08.07.2010

La procession 2010 des saints martyrs de Caunes a été gachée par la pluie

1006_St_Martyrs_2010_018-3[1].jpgL’abbaye de Caunes fait partie des lieux sacrés, c’est Anianus qui fut son fondateur en 780 sur les rives de l’Argent-Double. L’église abbatiale entre 800 et 820 fut consacrée et dédicacée à Saint-Pierre et St-Paul.

Une absence importante : celles de reliques, qui fut rapidement comblée. En effet c’est en 983 que pour la première fois que l’on a signalé la présence des restes des saints martyrs : l’évêque Armand, et ses frères Luce, Alexandre et Audalde.

Chaque mois de juin, une procession réunit les fidèles autour des châsses en bois doré qui sert de cadre aux saints martyrs auxquels il faut ajouter St-Genès, patron du village et St-Benoît fondateur de l’ordre des bénédictins.

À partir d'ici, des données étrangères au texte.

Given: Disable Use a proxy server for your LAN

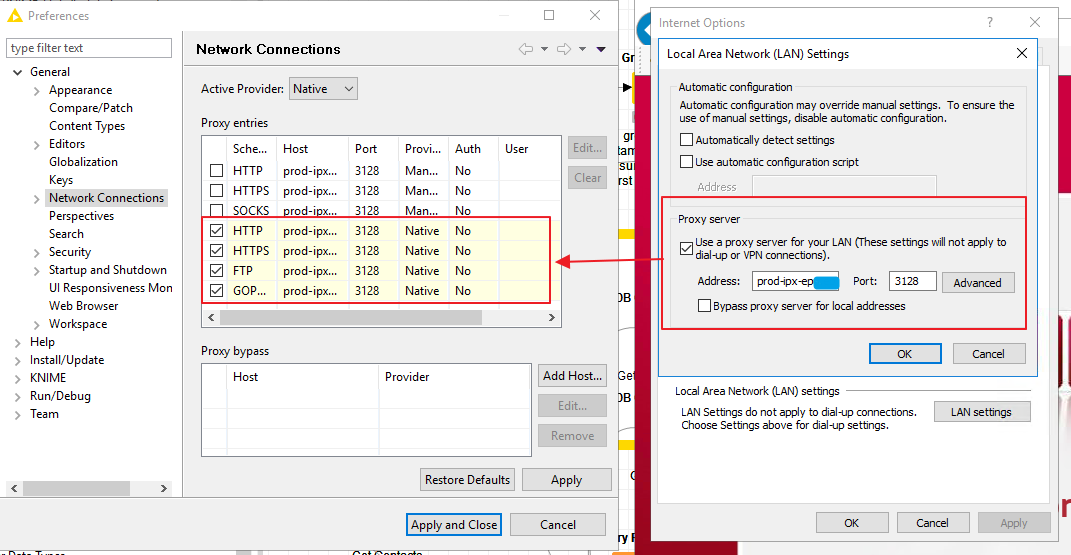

Selon les archives c’est en 982 que l’on a découvert dans un champ hors l’enceinte du village, près de l’Argent–Double et du pont des ossements datant de l’époque romaine. Les squelettes montraient des signes de sévices. Les quatre frères appartenaient à la même famille.

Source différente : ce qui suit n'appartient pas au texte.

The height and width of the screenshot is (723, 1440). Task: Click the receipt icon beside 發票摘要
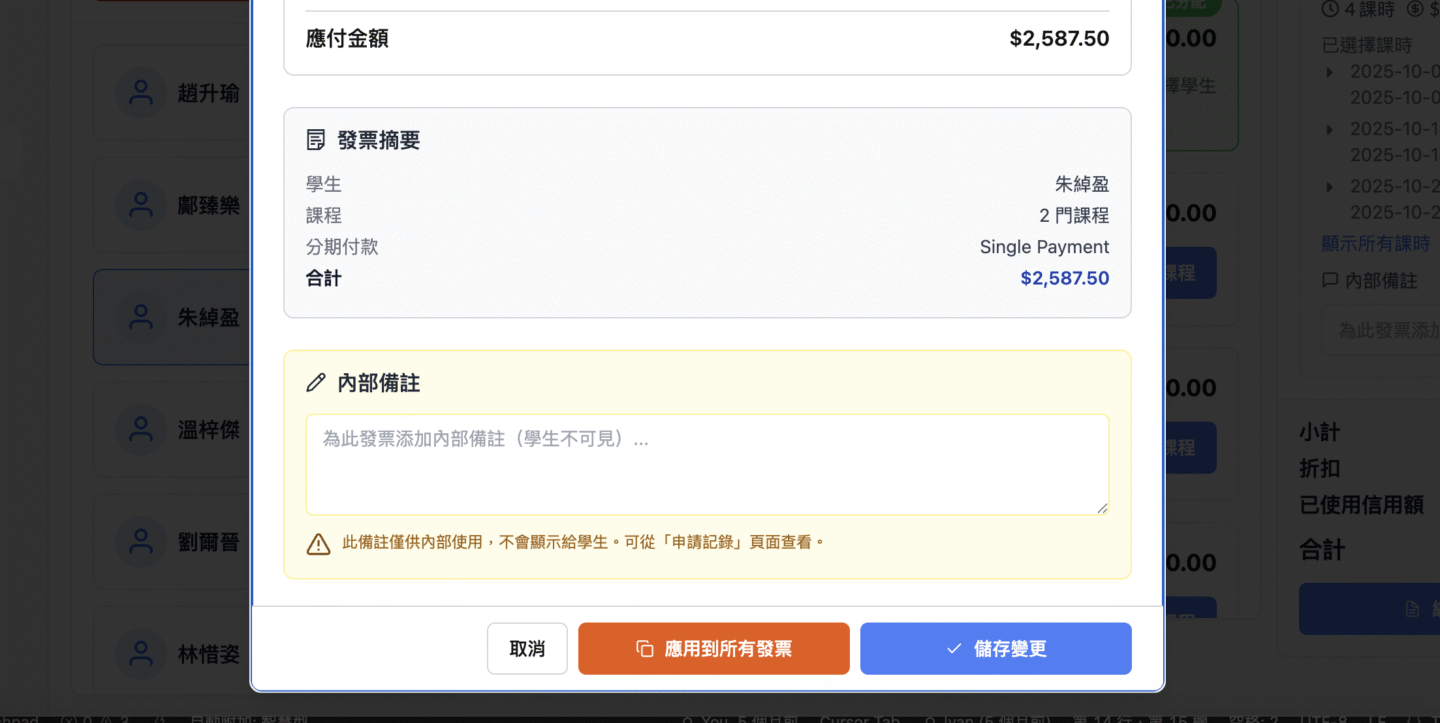coord(316,140)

Eduqués dans la piété et à l’étude des saintes écritures par leurs parent, Armand Alexandre, Luce et Audalde ont eu un parcours religieux à la fois identique et différent.

Armand devint prédicateur à Caunes, puis il partit vers le nord de Noyon où il eut les honneurs de l’épiscopat. Luce le rejoignit. Alexandre s’occupa de son jeune frère Audalde. Plusieurs années se sont écoulées avant la réunion de la fratrie.

Ils se retrouvèrent à Caunes mais ils étaient poursuivis par le consul romain Aurélien, ils furent condamnés puis exécutés selon l’ordre de leur persécuteur.

Quatre siècles de silence avant d’entendre de la bouche d’un moine le rêve qui donna avec précision l’endroit ou ces quatre frères étaient enterrés. Le rêve donnait aussi des preuves, deux des corps avaient la tête tranchée, quatre fioles de sang posées à côté des squelettes. L’identification certaine des quatre saints martyrs devenait une réalité.

Durant une semaine les saints martyrs sont honorés à travers une procession, c’est toute la mémoire de ce passé douloureux qui remonte et avec lui la piété des villageois qui deviennent les porteurs volontaires pour la procession.

L’année 2010 en fonction des conditions climatiques, la procession n’a pu se faire autour de l’enceinte de l’abbaye, mais à l’intérieur de l’église, ce qui n’a pas empêché les dizaines de fidèles à respecter cette tradition cultuelle.

L’église St-Pierre - St-Paul, cadre de ce respect religieux a été classée monument historique en 1916 et les bâtiments conventuels en 1948 selon les archives.